Re: [PATCH 4/4] PCI: quirk Atheros AR93xx to avoid bus reset

[Date Prev][Date Next][Thread Prev][Thread Next][Date Index][Thread Index]

 



Hello Alex!

Alex Williamson wrote:
> On Mon, 2015-01-12 at 16:20 +0100, Andreas Hartmann wrote:
>> Alex Williamson wrote:
>>> On Thu, 2015-01-08 at 09:07 -0700, Bjorn Helgaas wrote:
>>>> On Fri, Nov 21, 2014 at 11:24:27AM -0700, Alex Williamson wrote:
>>>>> Reports against the TL-WDN4800 card indicate that PCI bus reset of
>>>>> this Atheros device cause system lock-ups and resets.  I've also
>>>>> been able to confirm this behavior on multiple systems.  The device
>>>>> never returns from reset and attempts to access config space of the
>>>>> device after reset result in hangs.  Blacklist bus reset for the
>>>>> device to avoid this issue.
>>>>>
>>>>> Reported-by: Andreas Hartmann <andihartmann@xxxxxxxxxx>
>>>>> Signed-off-by: Alex Williamson <alex.williamson@xxxxxxxxxx>
>>>>> Tested-by: Andreas Hartmann <andihartmann@xxxxxxxxxx>
>>>>
>>>> If I understand correctly, these two (patches 3 & 4) fix a v3.14 regression
>>>> caused by 425c1b223dac ("PCI: Add Virtual Channel to save/restore support").
>>>>
>>>> If so, these should go to for-linus for v3.19.  What about patches 1 & 2?
>>>> Do they fix a regression?  Is there a pointer to a bugzilla or problem
>>>> report about that issue?
>>>>
>>>> I don't understand the connection between 425c1b223dac and
>>>> PCI_DEV_FLAGS_NO_BUS_RESET, because 425c1b223dac doesn't seem to do any
>>>> resets.  Is that the wrong commit, or can you outline the connection for
>>>> me?
>>>
>>> TBH, I don't have a lot of faith in associating this to 425c1b223dac,
>>> I'm not sure how Andreas' bisect landed there. 
>>
>> Because removing this patch made it working again :-)
>>
>> And too:
>> http://thread.gmane.org/gmane.linux.kernel.pci/35170/focus=35984
>>
>> Kernel 2.10. and 2.12. and 2.13. did work fine for me. 2.14 is the first
>> kernel, which hangs the machine at startup of the VM. The userland
>> (qemu) didn't change in between.
> 
> s/2\./3\./

Thanks :-) It seems I don't like the number 3 :-)

> Ok, so what about VC save/restore (425c1b223dac) is the problem then?
> When we tried to determine that, you found that if we continue from the
> top of the save loop, everything works (ie. no VC state saved), but if
> you continue after the variable declaration of the same loop (ie. still
> no VC state saved), it breaks:
> 
> http://www.spinics.net/lists/linux-pci/msg36166.html
> 
> So, please forgive me if I don't have a whole lot of faith that
> 425c1b223dac is involved.

It's hard for me, too.
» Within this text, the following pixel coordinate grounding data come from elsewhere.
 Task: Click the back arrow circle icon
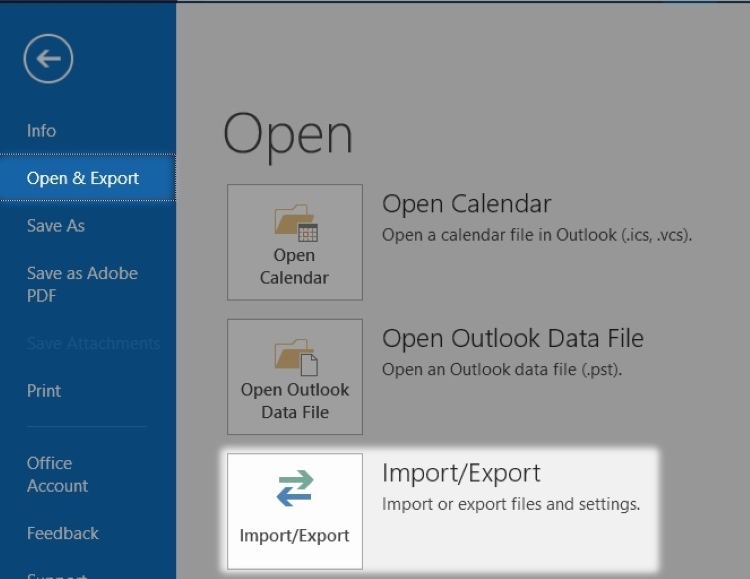click(48, 59)
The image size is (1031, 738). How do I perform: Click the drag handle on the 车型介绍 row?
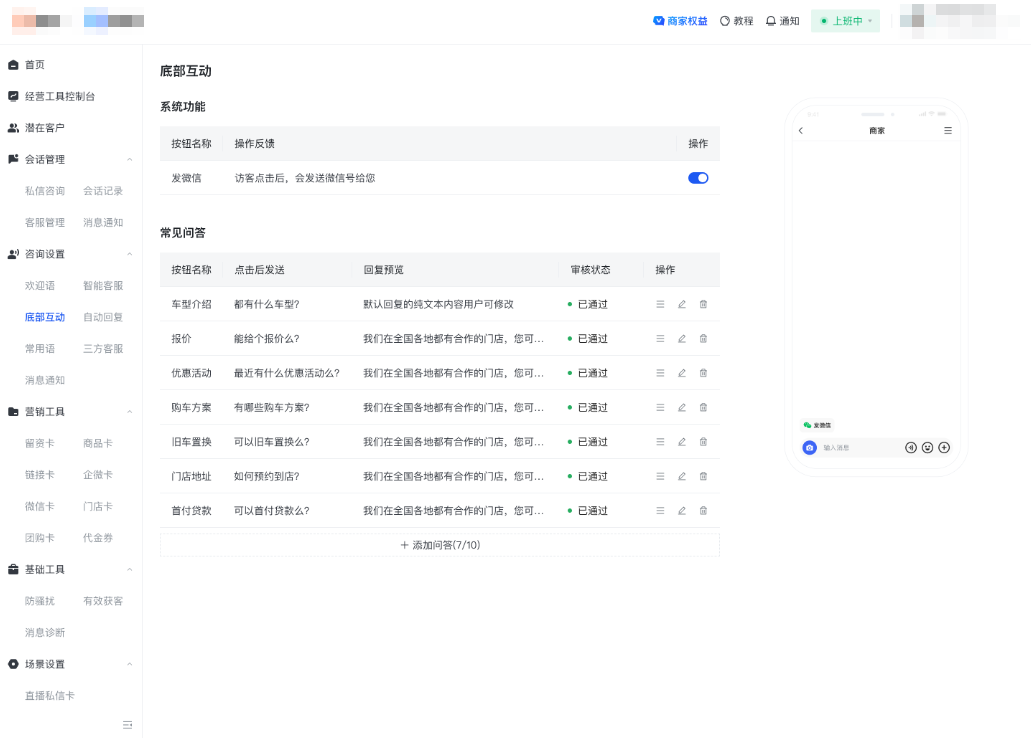click(x=660, y=304)
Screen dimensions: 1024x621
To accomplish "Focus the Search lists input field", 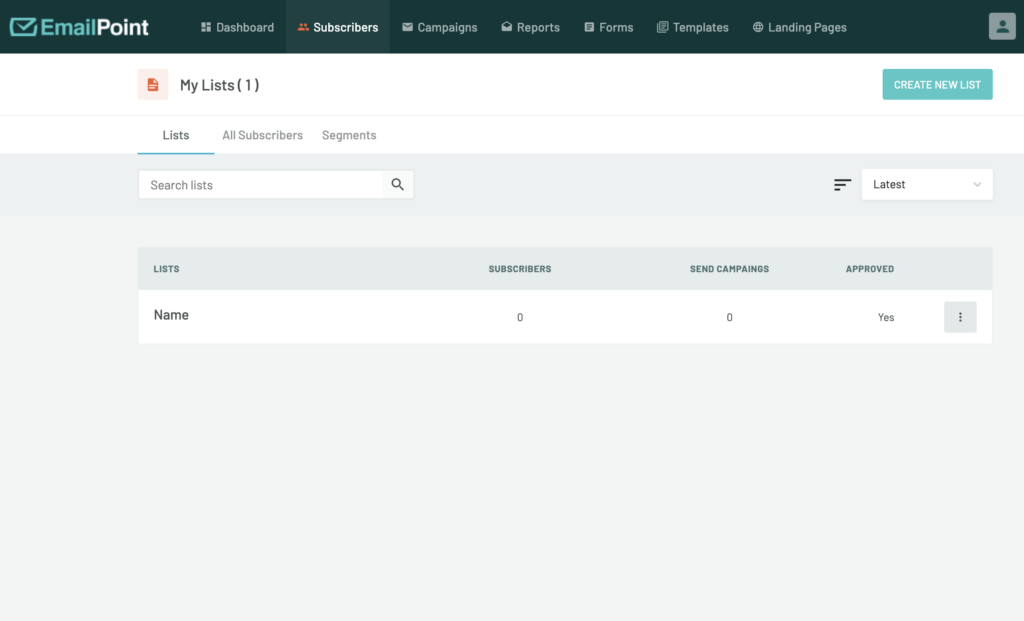I will tap(261, 185).
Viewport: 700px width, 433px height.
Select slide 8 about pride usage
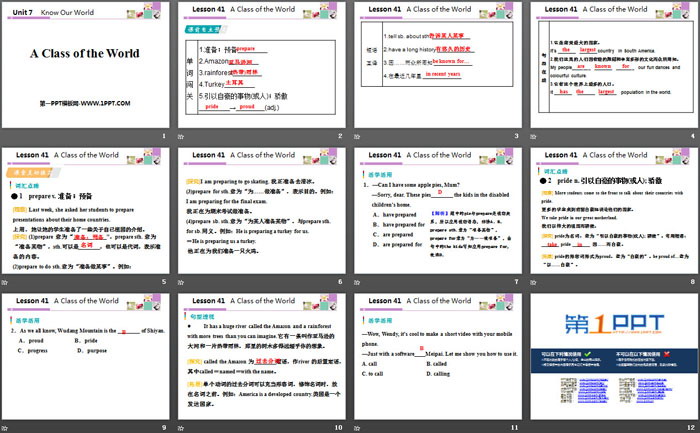pyautogui.click(x=612, y=212)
Really. It's kind of mystique.

> We also both independently determined that this particular device never
> recovers from a PCI bus reset, even when done from userspace with setpci
> and absolutely no save/restore wrappers.

Yes.

>  Config space on the device is
> never accessible after the reset.

Yes.

>  Therefore, how could any sort of bus
> reset with save/restore ever work for this device?

I can't say. What I definitely can say, is that I never had problems
with running VMs w/ qemu until 3.14 came up. Do you think I'm lying? I
used 3.10. and 3.12. for long time w/o (known!) problems (3.12 only on
first start of VM). Otherwise I would have been here long time before :-))).

>> Therefore: from my point of view, it is a regression, because things
>> have been working < 2.14.
>>
>> Besides that: It is undoubted, that there is a problem with resetting
>> this card. But the difference between >= 3.14 and < 3.14 is, that < 3.14
>> has been working nevertheless. The patch
>> 425c1b223dac456d00a61fd6b451b6d1cf00d065 obviously changed something
>> which I can't say and I don't know off. Therefore, the quirk-patch is
>> definitely required, because things work completely fine again w/ this
>> patch.
>>
>> "Working" means for me here: I was able to start (and use) the VM w/o
>> crashing the machine and this isn't possible w/ unpatched 2.14+ any
>> more. Yes, w/ 2.12, I wasn't able to restart the VM (it then crashed the
>> machine), but w/ 2.10 even this was possible.
> 
> What?!  So v3.12 still had a machine crash when assigning this device.

Yes. If you *re*start the VM (long time, I didn't knew that fact at all
- I just discovered it during testing while analyzing the problem :-)).
The first start (after reboot) was not a problem. This was the usual use
case here :-)).

Believe me, I'm really convinced that this card does have a problem with
resets. I'm just wondering why it had worked for me until 3.13. That's all.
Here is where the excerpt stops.